- Task directions -
Write out each of the lines below as a numbered list, leaving out any blank ones.

- Material supplied -
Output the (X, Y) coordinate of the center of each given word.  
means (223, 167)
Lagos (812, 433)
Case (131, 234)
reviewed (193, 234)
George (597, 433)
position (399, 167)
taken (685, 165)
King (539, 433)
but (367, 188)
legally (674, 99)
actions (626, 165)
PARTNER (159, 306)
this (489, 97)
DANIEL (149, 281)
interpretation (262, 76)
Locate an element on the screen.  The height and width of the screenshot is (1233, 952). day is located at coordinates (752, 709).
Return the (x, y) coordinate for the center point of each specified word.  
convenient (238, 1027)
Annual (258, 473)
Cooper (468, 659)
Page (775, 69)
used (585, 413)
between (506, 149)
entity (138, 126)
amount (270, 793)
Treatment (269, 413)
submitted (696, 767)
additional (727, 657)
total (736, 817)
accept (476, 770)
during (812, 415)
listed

- Exercise result -
1. Output the (X, Y) coordinate of the center of each given word.  
2. means (223, 167)
3. Lagos (812, 433)
4. Case (131, 234)
5. reviewed (193, 234)
6. George (597, 433)
7. position (399, 167)
8. taken (685, 165)
9. King (539, 433)
10. but (367, 188)
11. legally (674, 99)
12. actions (626, 165)
13. PARTNER (159, 306)
14. this (489, 97)
15. DANIEL (149, 281)
16. interpretation (262, 76)
17. Locate an element on the screen.  The height and width of the screenshot is (1233, 952). day is located at coordinates (752, 709).
18. Return the (x, y) coordinate for the center point of each specified word.  
19. convenient (238, 1027)
20. Annual (258, 473)
21. Cooper (468, 659)
22. Page (775, 69)
23. used (585, 413)
24. between (506, 149)
25. entity (138, 126)
26. amount (270, 793)
27. Treatment (269, 413)
28. submitted (696, 767)
29. additional (727, 657)
30. total (736, 817)
31. accept (476, 770)
32. during (812, 415)
33. listed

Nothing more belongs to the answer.